Directive:
Reproduce the post below on applying SWOT to marriage word for word, from its date line to its final sentence.

Text to read:
>> BEGIN

Jan 31, 2020
On this episode of The SavvyCast, my husband Zane shares how SWOT can be a useful tool for improving marriage and other important relationships.
SWOT stands for strengths, weaknesses, opportunities and threats, and the SWOT model is used in most businesses. The concept can also be applied to other entities as well, such as marriage, a business partnership, a friendship and more. The model below shows the 4 elements of SWOT.
Follow the steps below with your spouse, and be honest in your answers. When you share weaknesses, it is wise to share YOUR weaknesses in the marriage and let your spouse share his/hers. Remember that the weaknesses you are zeroing in on are the ones that directly affect your marriage.
Strengths are internal, positive attributes of your marriage. These are things that are within your control and that you and your spouse can build upon to make a strong marriage even stronger. Below are a few things that Zane and I consider strengths in our marriage. You and your spouse might have similar strengths or very different ones. This is where using SWOT is so helpful. Some questions below will help you discover specific strengths in your relationship.
Here are some of the strengths that Zane and I found in our marriage: a shared spiritual world view (Christian faith); mutual desire for personal growth; ability to use humor in conflict; mutually goal oriented and focused,; both love marriage growth and marriage ministry; mutual love of entertaining; enjoy conversation; shared philosophy of money; similar parenting philosophy. Different enneagram types (3 and 8) are helpful in building couple relationships and setting boundaries.
Weaknesses are negative factors that detract from or weaken the marriage. The weaknesses that each person brings to the marriage must first be recognized and then improved. Here are some questions to help each person discover weaknesses that he or she brings to the relationship.
Zane and I listed as some of our weaknesses: we are both driven by distractions; we are both very independent; we have different temperaments and communication styles; we have different love languages; we have different enneagram types that make for some difficulties too deep to explain here.

>> END

Information provided:
>> BEGIN

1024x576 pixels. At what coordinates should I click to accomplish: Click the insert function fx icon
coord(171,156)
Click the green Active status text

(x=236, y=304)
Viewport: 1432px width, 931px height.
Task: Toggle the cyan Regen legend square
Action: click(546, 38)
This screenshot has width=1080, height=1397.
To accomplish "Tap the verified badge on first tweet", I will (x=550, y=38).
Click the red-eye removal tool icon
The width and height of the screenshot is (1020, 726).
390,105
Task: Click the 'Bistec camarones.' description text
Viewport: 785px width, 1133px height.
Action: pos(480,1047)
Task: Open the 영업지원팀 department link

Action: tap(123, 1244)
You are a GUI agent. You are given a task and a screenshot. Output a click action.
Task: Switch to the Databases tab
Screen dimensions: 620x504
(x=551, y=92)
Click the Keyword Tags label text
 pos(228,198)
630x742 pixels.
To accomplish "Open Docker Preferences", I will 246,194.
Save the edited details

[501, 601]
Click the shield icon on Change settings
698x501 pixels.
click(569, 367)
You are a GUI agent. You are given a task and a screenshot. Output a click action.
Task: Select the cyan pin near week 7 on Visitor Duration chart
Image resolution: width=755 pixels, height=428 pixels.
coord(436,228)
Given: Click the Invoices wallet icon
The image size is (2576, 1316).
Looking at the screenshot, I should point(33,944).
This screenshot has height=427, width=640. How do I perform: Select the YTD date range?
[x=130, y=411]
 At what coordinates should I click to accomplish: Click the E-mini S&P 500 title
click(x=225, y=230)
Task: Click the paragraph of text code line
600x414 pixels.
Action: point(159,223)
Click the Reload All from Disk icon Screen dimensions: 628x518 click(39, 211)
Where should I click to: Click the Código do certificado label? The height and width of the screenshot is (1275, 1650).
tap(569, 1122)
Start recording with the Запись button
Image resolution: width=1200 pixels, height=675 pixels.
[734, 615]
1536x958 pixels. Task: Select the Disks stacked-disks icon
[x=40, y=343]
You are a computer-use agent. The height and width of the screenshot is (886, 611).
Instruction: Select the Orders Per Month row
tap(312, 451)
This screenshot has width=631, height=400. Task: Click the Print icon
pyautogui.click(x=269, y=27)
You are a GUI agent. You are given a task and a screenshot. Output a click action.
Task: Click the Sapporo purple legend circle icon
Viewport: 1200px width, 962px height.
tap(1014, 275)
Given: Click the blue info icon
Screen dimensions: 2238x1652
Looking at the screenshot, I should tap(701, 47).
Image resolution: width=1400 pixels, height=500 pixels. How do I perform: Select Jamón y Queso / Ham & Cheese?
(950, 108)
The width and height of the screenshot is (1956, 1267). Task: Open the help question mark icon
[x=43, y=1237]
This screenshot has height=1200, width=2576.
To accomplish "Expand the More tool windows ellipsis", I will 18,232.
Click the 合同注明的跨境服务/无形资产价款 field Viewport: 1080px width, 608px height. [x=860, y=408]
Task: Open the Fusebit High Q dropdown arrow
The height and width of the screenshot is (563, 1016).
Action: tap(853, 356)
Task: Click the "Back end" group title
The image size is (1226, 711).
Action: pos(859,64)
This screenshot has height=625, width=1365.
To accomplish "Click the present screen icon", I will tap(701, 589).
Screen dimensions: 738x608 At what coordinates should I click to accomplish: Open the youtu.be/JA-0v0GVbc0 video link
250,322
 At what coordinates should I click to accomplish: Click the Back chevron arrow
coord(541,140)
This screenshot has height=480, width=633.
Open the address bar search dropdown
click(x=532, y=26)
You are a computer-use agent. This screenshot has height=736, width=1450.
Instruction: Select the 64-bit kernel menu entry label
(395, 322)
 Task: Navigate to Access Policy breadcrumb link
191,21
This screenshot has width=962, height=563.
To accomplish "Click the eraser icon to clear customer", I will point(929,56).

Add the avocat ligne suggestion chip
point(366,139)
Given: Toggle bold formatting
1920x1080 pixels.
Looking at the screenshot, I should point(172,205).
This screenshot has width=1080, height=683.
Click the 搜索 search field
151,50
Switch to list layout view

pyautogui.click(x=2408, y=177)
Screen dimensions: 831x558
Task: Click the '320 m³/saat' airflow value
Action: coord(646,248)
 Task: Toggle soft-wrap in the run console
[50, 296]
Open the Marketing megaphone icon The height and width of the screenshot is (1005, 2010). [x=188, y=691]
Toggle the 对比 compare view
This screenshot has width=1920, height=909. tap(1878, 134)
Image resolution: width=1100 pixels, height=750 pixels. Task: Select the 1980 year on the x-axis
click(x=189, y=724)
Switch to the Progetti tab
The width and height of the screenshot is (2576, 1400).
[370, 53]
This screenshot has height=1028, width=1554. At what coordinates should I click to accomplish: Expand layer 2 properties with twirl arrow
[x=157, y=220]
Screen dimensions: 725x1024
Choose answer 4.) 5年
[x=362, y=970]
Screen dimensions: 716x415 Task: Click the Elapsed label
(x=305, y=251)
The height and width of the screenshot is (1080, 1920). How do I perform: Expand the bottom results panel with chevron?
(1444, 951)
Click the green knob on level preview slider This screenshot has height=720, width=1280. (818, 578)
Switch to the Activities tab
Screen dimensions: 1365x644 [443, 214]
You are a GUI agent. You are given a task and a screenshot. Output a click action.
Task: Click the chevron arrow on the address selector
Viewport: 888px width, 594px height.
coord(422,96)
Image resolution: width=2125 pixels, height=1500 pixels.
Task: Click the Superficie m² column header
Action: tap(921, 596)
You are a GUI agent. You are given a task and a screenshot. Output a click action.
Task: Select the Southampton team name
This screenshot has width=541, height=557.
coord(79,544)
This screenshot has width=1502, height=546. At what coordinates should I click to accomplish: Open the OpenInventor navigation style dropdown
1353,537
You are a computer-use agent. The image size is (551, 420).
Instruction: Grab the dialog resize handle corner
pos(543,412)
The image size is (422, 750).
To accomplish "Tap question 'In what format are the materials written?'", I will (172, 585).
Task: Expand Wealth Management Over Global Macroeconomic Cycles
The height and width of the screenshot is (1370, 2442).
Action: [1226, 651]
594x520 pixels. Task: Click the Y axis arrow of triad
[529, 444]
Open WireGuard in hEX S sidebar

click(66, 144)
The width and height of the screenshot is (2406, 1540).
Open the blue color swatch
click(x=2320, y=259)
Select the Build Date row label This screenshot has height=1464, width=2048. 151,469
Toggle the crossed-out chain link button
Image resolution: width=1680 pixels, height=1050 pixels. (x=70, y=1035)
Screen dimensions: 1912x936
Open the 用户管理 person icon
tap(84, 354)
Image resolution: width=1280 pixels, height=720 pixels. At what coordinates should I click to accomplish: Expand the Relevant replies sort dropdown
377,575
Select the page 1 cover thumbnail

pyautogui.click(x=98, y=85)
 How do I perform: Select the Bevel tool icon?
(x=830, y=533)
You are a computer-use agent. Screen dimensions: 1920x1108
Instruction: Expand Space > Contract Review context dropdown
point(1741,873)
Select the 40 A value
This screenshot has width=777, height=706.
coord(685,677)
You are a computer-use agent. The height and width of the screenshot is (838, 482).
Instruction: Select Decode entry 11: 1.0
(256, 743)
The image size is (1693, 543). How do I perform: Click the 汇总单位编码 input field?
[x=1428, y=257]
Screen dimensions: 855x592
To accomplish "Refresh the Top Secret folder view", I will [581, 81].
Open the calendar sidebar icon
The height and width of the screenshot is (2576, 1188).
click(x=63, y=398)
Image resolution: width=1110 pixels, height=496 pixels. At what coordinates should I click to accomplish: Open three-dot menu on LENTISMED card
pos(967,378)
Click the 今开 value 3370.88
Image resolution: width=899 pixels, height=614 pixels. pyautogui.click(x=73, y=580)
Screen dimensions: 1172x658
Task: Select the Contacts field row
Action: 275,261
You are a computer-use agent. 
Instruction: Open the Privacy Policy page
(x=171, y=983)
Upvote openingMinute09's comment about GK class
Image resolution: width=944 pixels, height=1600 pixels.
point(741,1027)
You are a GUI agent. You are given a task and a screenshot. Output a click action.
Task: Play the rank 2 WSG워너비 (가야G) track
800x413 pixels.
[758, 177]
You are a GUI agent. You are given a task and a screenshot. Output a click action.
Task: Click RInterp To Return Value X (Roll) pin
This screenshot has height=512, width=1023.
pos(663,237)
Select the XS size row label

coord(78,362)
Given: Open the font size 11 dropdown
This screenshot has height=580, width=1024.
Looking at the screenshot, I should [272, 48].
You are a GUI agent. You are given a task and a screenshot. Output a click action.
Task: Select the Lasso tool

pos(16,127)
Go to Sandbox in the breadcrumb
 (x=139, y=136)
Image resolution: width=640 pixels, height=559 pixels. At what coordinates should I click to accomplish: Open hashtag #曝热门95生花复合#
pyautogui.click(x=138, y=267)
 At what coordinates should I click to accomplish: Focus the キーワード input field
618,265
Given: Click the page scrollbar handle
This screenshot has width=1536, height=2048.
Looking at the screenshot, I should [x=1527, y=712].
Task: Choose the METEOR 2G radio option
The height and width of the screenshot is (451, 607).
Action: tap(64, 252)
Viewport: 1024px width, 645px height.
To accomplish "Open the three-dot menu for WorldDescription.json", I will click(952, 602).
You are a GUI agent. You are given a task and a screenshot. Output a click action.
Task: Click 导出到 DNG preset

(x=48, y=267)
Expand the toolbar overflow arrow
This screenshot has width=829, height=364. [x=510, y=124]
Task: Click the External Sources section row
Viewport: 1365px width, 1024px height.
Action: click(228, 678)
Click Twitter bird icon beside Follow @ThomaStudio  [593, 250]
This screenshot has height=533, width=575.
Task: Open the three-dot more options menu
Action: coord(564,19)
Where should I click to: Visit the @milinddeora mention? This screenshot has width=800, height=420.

>> END

Answer to the task:
Jan 31, 2020
On this episode of The SavvyCast, my husband Zane shares how SWOT can be a useful tool for improving marriage and other important relationships.
SWOT stands for strengths, weaknesses, opportunities and threats, and the SWOT model is used in most businesses. The concept can also be applied to other entities as well, such as marriage, a business partnership, a friendship and more. The model below shows the 4 elements of SWOT.
Follow the steps below with your spouse, and be honest in your answers. When you share weaknesses, it is wise to share YOUR weaknesses in the marriage and let your spouse share his/hers. Remember that the weaknesses you are zeroing in on are the ones that directly affect your marriage.
Strengths are internal, positive attributes of your marriage. These are things that are within your control and that you and your spouse can build upon to make a strong marriage even stronger. Below are a few things that Zane and I consider strengths in our marriage. You and your spouse might have similar strengths or very different ones. This is where using SWOT is so helpful. Some questions below will help you discover specific strengths in your relationship.
Here are some of the strengths that Zane and I found in our marriage: a shared spiritual world view (Christian faith); mutual desire for personal growth; ability to use humor in conflict; mutually goal oriented and focused,; both love marriage growth and marriage ministry; mutual love of entertaining; enjoy conversation; shared philosophy of money; similar parenting philosophy. Different enneagram types (3 and 8) are helpful in building couple relationships and setting boundaries.
Weaknesses are negative factors that detract from or weaken the marriage. The weaknesses that each person brings to the marriage must first be recognized and then improved. Here are some questions to help each person discover weaknesses that he or she brings to the relationship.
Zane and I listed as some of our weaknesses: we are both driven by distractions; we are both very independent; we have different temperaments and communication styles; we have different love languages; we have different enneagram types that make for some difficulties too deep to explain here.